Independent Spirit: Christina Clemente

Winter 2021

Christina_Clemente_2020_10_03-276.jpgChristina Clemente​
Associate Director of Admission
Hackley School, Tarrytown, New York

Photo by Jimmy Jenner Jr.
 
Growing up in the Bronx, New York, where I was surrounded by people who looked like me, I was never prompted to see my Blackness as anything out of the ordinary until my parents sent me to a predominately white independent school. Reading the testimonies from Black students and alums of our schools shared on Black@ Instagram accounts, I could not help but think about my own experiences at my alma mater.
 
I remember classmates touching my hair because it intrigued them, or a white classmate telling me I only got into my chosen college because I was Black. I also remember my 10th grade English teacher calling to my attention my innate ability to analyze prose thereby giving me the push I needed to speak with confidence during classroom discussions or traveling to Europe for the first time with my high school chorus. There were moments of pain and sadness but also moments of joy and love for my school community. I carried these conflicting emotions into my profession, a decade-long career in independent schools.
 
This past spring, racial tensions came to a head. As an admission officer who always must depict the school in its best light, I wondered, Why am I here? Reconciling the pain Black students faced with my own past pain was more than I could handle. A global pandemic was decimating our nation’s Black and Latinx communities, members of law enforcement were continuing to devalue Black lives with fatal acts of violence, and our politically polarized country was gearing up for a presidential election. I was exhausted, and I was hopeless.
 
A turning point came in late August 2020 when I attended a virtual event hosted by my alma mater. The goal of the event was to share with alums the institution’s plan to move toward becoming anti-racist. Current Black students shared some of the action steps they want to see the school take, such as developing more inclusive English and history curricula, improving the college counseling process, and hiring more Black administrators and teachers. What resonated the most was their plea to Black alums: We must become more involved and provide mentorship, speak at assemblies, and offer guidance about the college admission process as well as life beyond high school. I now realize just how much they need me and my fellow Black alums.
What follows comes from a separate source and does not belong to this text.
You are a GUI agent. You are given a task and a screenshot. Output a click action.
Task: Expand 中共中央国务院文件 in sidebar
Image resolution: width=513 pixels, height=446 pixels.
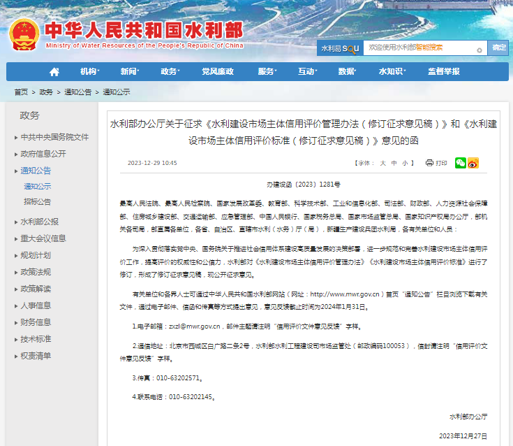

In a moment when I felt completely powerless, they considered us to be anything but.
 
Just as I think about the Black students at my alma mater, I also think about the Black students at my current school—they need to have role models like me and my Black colleagues advocating on their behalf and supporting them in their activism to make our institutions truly inclusive. I will amplify their demands until they are heard, I will stand with them in solidarity so that they never feel alone, and I will embrace my power so that they never doubt their own.